The third requirement for our proposed mechanism is that the response to a DAP is always to advance the timing of the next spike (e.g., a type I membrane) (Ermentrout, 1996). Interestingly, in some cells, an excitatory pulse immediately after spiking can delay the onset of the next spike (Hansel et al., 1993). Such a mechanism would invert the effects of the spike-triggered dendrosomatic current flow described here, leading to inherent divisive effects, the reduction of which by dendritic inhibition would cause a net multiplicative effect. The simplicity of this gain control mechanism is demonstrated by the reproduction of the key effect by an LIF model (Fig. 4). This guarantees that the mechanism does not depend on the complicated assortment of nonlinear ionic currents present in both real and the compartmental model of ELL pyramidal cells but can in fact be reduced to the above three rules. This reduction shows that the “divisive” computation performed by this mechanism is in fact a more complex operation rather than a simple scaling factor applied equally across the firing range of the cell.

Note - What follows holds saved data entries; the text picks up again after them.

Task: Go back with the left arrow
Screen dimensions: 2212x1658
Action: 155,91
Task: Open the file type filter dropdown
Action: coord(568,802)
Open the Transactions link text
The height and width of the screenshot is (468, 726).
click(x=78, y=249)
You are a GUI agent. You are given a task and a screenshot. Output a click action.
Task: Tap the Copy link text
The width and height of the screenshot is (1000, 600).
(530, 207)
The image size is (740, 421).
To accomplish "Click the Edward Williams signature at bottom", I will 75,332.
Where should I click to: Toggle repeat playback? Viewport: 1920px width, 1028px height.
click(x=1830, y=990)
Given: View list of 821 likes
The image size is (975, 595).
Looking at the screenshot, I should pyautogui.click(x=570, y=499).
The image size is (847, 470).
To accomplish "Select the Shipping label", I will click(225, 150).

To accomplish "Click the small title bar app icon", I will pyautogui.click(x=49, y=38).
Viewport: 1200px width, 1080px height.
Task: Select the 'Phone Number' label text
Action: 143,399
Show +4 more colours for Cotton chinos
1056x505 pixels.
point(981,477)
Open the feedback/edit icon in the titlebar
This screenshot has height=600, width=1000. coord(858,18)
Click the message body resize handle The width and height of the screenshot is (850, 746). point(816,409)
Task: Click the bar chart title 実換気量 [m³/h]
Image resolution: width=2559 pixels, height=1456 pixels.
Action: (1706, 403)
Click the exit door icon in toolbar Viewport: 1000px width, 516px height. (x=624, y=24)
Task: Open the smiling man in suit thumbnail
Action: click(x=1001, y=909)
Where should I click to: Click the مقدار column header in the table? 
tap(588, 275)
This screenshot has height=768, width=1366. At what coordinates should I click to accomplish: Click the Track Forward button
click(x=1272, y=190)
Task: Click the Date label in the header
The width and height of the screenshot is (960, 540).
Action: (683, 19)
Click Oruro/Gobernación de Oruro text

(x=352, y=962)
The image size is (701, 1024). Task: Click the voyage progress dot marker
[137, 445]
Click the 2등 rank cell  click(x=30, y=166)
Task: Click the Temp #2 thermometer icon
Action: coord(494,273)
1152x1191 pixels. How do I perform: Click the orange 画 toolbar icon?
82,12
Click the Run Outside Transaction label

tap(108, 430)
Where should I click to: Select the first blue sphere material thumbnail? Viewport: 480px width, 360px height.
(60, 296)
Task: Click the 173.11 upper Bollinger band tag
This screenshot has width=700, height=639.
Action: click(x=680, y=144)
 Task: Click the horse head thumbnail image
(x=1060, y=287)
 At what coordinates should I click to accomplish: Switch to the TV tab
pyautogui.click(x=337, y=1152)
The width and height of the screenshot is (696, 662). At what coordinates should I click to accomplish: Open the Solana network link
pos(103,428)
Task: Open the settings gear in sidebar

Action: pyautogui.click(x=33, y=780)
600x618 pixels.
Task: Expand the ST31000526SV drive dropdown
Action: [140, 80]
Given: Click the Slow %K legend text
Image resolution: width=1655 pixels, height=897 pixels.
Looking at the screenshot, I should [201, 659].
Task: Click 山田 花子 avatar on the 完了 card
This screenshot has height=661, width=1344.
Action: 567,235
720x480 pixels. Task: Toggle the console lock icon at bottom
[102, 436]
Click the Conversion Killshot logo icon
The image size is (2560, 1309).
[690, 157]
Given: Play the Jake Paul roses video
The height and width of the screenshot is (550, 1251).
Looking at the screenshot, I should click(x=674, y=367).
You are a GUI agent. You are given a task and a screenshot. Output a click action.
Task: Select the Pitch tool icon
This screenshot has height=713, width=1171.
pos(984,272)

Cortical cells in particular show the basic biophysical and anatomical requirements for displaying the deterministic gain control shown here. They have active dendritic sodium conductances (Stuart and Sakmann, 1994), and spike timing is advanced by excitation (Reyes and Fetz, 1993). Recent work has shown that balanced conductance fluctuations can attenuate backpropagating spikes in neocortical dendrites (Williams, 2004). Additionally, the neocortex includes inhibitory interneurons exclusively contacting the soma or the dendrites (Markram et al., 2004). Such spatial segregation of synaptic inputs may allow the same computations we observe to be performed in the cortex.

We suggest that because of the biophysical simplicity of the mechanism and the ubiquity of its elementary components, many cell types have the potential to display this type of dendritic scaling of a DAP, leading to a division of neuronal output.